SIX–Manage Expectations.“A Data Migration project is like open heart surgery – it may involve some risks but it may be life-changing.”The project will impact sales territories, account structures, re-assign key contacts to different account managers, etc. You will need to ensure a proper plan is in place for these and many other similarsituations. Discuss potential upcoming challenges with your stakeholders and agree upfront how you will manage them technically and from a communications standpoint. Assure transparency by putting the facts on the table, using real examples, and explaining why something is happening. Highlight that not everything will be perfect and that there will be a detailed and focused hyper care phase. Remember, you get 99% of things right – but your community will focus on the 1% that went wrong. It is worth investing in pre-empting this 1%, as the return on investment will be 100% satisfaction.
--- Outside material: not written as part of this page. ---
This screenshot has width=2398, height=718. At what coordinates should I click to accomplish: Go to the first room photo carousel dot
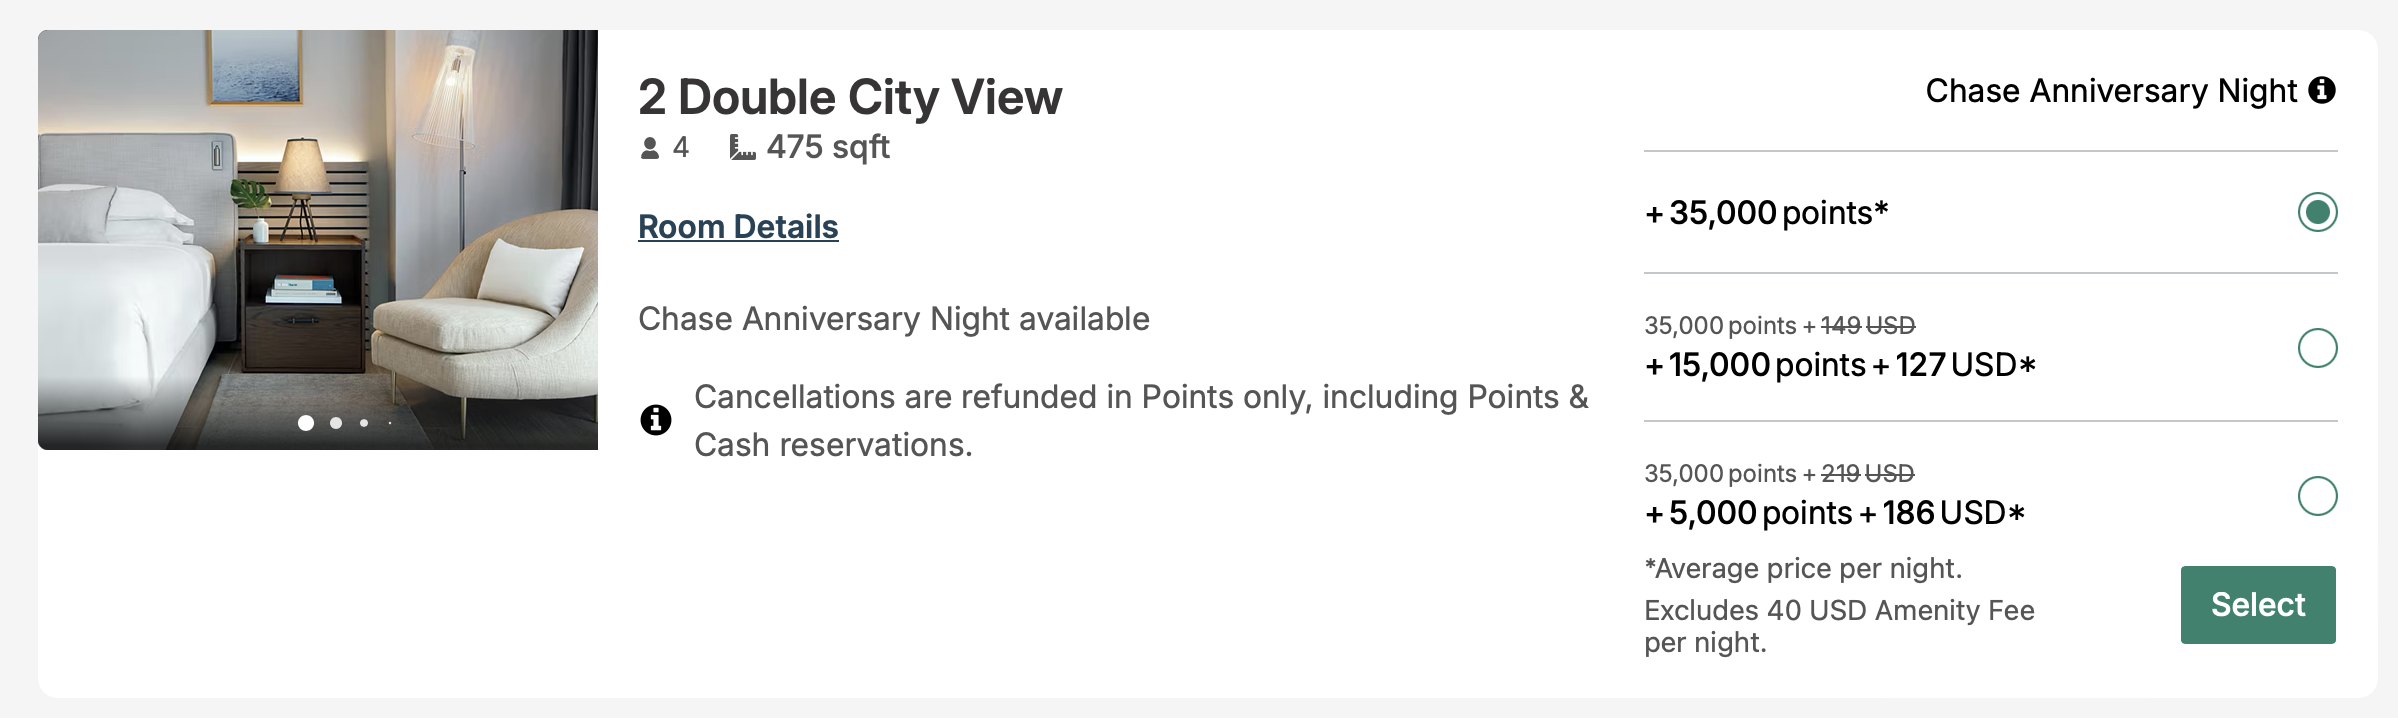306,423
SEVEN–Monitor your KPIs over time. You have never done your last status report! Your third-party data provider is essential in quality data reporting and has a responsibility to do so as part of their service to you. But do not forget that, in most cases, humans are behind those processes and so naturally there is the potential for unintentional errors. During the initial project phases, clarify for yourself and relevant stakeholders the critical elements of your data. What is essential, and does it potentially impact related or dependent processes? Where do you run the risk that errors would again create unnecessary noise? What is vital for your customer engagement teams to excel in the area they care most about? Define your set of KPIs and assure that you will monitor them on a regular basis from day 1. Setup an appropriate organization with data stewards proactively monitoring data and acting immediately in case of any quality deviations.
I hope you find these 7 TIPS helpful in your data migration and data quality management journey. While these initiatives can sometimes feel like an uphill climb, having the right teams, knowledge and equipment will help you get there.